**SUPPLIED PASSAGE:**
====================

To Do Or To Delegate?
“You don’t need to do everything yourself” may sound liberating and puzzling all at once. You might be asking yourself, “If I don’t do it, who will?” Admittedly, delegating is a challenge, but it’s also a very learnable skill with a sweet payoff.
Does My Baby Really Care Who Buys His Diapers?
How can you determine if you’re not trying to do everything yourself when you shouldn’t be? Sarah’s ah-ha moment came the day she brought her first child, William, home from hospital on a warm Sunday morning in the summer of 2006. She and her husband Gardiner had done what they thought was a thorough job of setting up the nursery. They had a crib, changing table, diapers, clothes, soaps, lotions, a thermometer, toys, blankets – the works. But they were in for a rude awakening.
Because their son Will was on the small side, they found that the diapers they purchased came up to his chin. Then they realized they had no diaper ointment. Then they realized they had no diaper pail, no soft little cotton pads to wipe his little bottom, and no plastic bowl to put warm water in for wetting the soft little cotton pads that they didn’t have. Then they realized that not only didn’t they have enough bottles, but the ones they did have didn’t have the right nipples. Will got too much milk too fast. Then they realized they didn’t have a pacifier. The list of forgotten or never considered items went on and on! Sarah felt like a complete failure (already!) as a mom, for missing such obvious things. Sarah also realized that she and Gar were failing as a team, because they weren’t getting the important things done.

====================

**EXCERPTED DATA:**
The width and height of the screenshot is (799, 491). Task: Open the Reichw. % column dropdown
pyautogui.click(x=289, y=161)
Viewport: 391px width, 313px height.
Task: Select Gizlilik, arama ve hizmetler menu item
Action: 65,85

====================

**EXERCISE INSTRUCTIONS:**
A: Set down the delegating passage word for word, from "How can you" up to and including "a rude awakening.".
B: Resume the delegating passage and carry it on from the point where it stops.

**ANSWERS FOR THIS EXERCISE:**
A:
How can you determine if you’re not trying to do everything yourself when you shouldn’t be? Sarah’s ah-ha moment came the day she brought her first child, William, home from hospital on a warm Sunday morning in the summer of 2006. She and her husband Gardiner had done what they thought was a thorough job of setting up the nursery. They had a crib, changing table, diapers, clothes, soaps, lotions, a thermometer, toys, blankets – the works. But they were in for a rude awakening.

B:
Sarah felt she had to compensate for her perceived failure by going out and getting all the supplies herself. She refused to let her husband go to the store with a list to get what they needed for a properly-stocked nursery. She piled everyone into the car and sped to the nearest CVS and then on to the grocery store. Sarah felt resentment towards Gar because she was doing more, even though she insisted on going to the store herself. After two hours of shopping, Sarah was exhausted, the baby was crying for his next feeding and her usually gentle husband Gar was growling at her because she was acting like such a neurotic control freak. It wasn’t until they were waiting for the light to change at a stoplight that she took a moment to breathe and realized that she was acting like a crazy woman.
Post Partum brain, guilt, control freak – no matter what was driving Sarah to over-correct her mistake and take charge, we’ve probably all been there. We’ve all felt that if we do it ourselves it will get done better or faster or more perfectly. Letting go of the “if you want it done right do it yourself” dictum can not only open you up, you can get more done.